(INFORMATION PROVIDED)
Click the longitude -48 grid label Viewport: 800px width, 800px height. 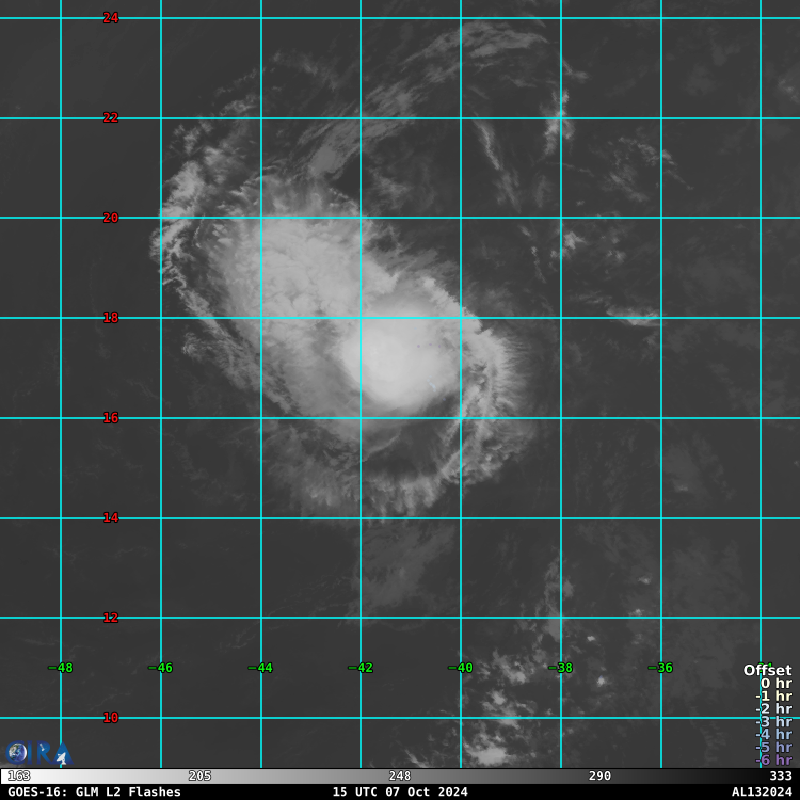(x=61, y=668)
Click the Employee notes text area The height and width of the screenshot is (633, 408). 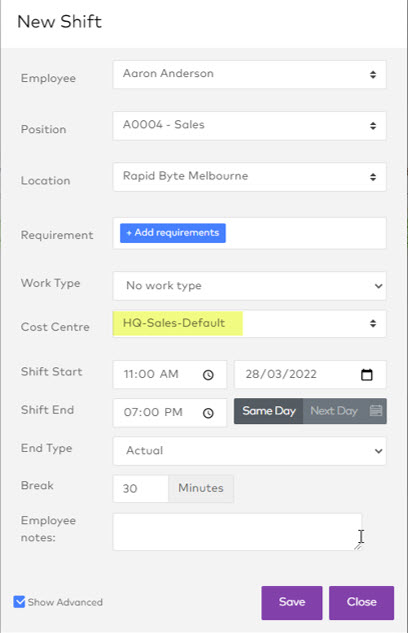point(237,532)
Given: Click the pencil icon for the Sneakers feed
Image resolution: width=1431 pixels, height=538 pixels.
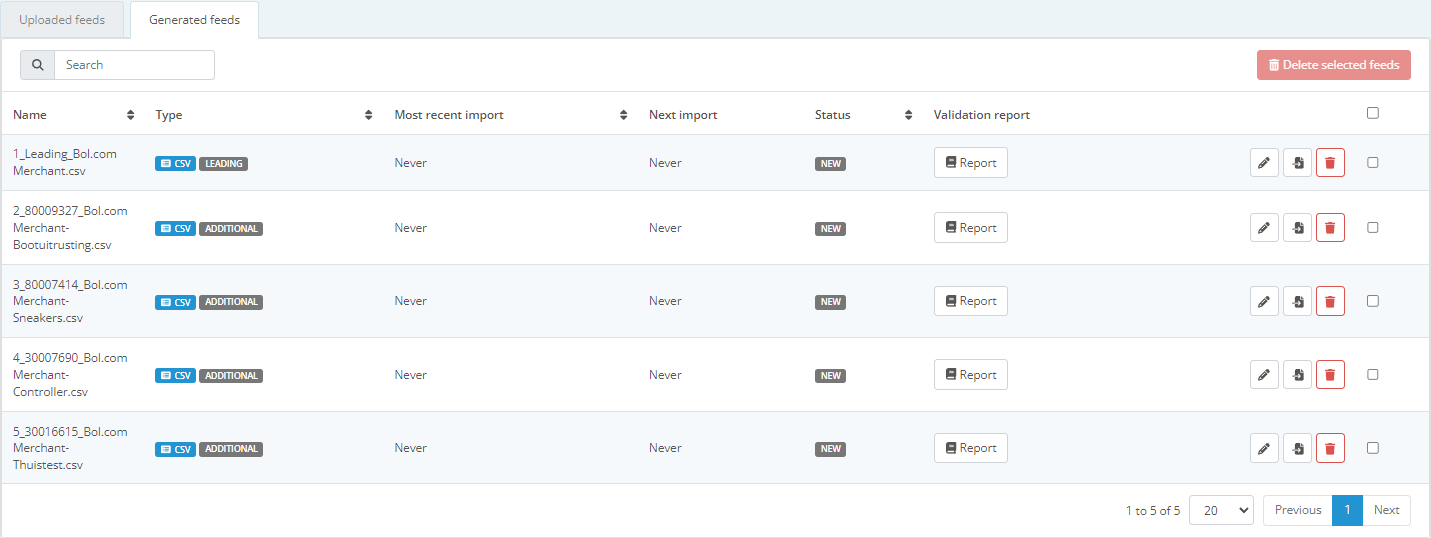Looking at the screenshot, I should pos(1264,301).
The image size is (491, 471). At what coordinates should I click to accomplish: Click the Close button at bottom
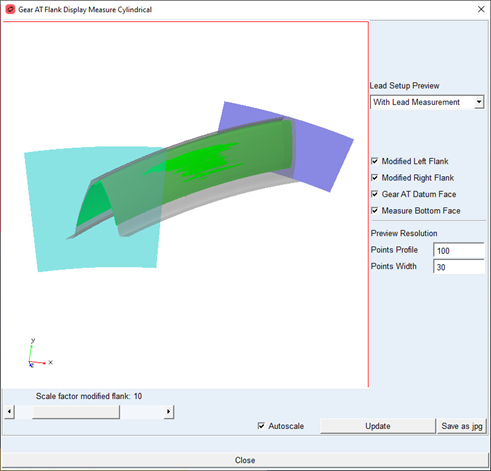(x=245, y=460)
(End INFORMATION PROVIDED)
* _THE PROBLEM_: I need the lines from the one holding "Image resolution: width=1431" through the last line of the entries set down exactly, with every picture left out.

* _ANSWER BELOW_:
Image resolution: width=1431 pixels, height=538 pixels.
Looking at the screenshot, I should pos(1264,301).
The image size is (491, 471). At what coordinates should I click to accomplish: Click the Close button at bottom
(x=245, y=460)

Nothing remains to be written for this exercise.